■ Written instruction ■
Pick out each line below that contains the word "every" and copy it.

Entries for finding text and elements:

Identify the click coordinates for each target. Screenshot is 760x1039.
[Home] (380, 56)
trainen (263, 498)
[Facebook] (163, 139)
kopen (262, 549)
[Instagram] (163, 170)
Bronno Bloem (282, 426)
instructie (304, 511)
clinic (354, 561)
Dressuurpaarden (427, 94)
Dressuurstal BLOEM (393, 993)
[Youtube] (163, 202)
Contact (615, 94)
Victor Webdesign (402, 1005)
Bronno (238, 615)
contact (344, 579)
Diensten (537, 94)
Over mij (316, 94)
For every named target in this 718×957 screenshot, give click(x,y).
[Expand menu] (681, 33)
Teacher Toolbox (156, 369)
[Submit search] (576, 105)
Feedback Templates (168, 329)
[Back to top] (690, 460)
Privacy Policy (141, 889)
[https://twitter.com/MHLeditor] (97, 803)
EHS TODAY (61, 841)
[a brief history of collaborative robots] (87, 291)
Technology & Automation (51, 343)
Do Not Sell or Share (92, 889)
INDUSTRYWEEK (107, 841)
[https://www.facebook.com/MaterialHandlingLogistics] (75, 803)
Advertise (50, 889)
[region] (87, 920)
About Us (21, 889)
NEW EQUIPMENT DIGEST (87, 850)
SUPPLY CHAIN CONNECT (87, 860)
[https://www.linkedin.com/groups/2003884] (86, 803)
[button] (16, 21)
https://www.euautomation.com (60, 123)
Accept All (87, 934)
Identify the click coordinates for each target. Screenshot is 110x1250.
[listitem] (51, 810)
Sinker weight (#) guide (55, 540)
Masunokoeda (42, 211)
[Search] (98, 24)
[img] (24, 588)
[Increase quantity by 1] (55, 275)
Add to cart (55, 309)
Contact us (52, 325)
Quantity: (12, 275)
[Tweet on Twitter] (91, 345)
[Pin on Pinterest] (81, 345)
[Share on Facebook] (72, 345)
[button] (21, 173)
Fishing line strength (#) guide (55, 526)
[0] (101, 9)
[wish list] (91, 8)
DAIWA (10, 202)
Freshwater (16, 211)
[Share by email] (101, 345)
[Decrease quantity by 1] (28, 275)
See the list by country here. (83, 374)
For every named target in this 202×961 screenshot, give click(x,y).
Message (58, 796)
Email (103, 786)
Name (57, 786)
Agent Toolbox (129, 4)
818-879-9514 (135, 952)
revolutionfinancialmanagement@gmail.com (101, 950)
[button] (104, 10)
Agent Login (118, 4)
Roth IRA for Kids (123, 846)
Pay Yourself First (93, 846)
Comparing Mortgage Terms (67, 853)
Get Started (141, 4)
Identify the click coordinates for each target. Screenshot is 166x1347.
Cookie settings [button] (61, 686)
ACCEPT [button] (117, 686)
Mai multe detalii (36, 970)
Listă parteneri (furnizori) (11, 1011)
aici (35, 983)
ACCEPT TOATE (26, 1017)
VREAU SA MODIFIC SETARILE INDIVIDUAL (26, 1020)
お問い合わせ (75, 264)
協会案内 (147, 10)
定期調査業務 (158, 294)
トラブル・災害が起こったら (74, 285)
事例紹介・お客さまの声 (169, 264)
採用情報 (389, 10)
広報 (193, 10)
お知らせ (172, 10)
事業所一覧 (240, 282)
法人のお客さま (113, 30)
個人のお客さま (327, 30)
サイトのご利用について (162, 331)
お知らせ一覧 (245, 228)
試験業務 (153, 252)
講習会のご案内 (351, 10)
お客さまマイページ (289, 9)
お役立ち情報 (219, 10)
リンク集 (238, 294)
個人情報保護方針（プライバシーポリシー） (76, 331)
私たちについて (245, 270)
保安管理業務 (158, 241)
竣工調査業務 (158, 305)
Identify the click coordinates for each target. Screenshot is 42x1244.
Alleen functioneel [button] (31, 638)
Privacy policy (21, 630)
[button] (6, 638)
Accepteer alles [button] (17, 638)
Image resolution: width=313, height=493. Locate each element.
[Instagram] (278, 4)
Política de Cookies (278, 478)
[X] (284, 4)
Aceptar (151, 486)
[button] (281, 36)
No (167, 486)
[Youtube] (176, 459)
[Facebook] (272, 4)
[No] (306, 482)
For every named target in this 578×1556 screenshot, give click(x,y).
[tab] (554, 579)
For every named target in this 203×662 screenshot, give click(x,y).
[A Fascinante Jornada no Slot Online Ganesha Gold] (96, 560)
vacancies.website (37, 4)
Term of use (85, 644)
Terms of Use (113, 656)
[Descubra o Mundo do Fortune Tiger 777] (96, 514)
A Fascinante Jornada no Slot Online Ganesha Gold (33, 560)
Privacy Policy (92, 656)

■ Answer below ■
For every named target in this 718×957 screenshot, give click(x,y).
For every named target in this 202×961 screenshot, give click(x,y).
For every named target in this 578×1556 screenshot, give click(x,y).
For every named target in this 203×662 screenshot, give click(x,y).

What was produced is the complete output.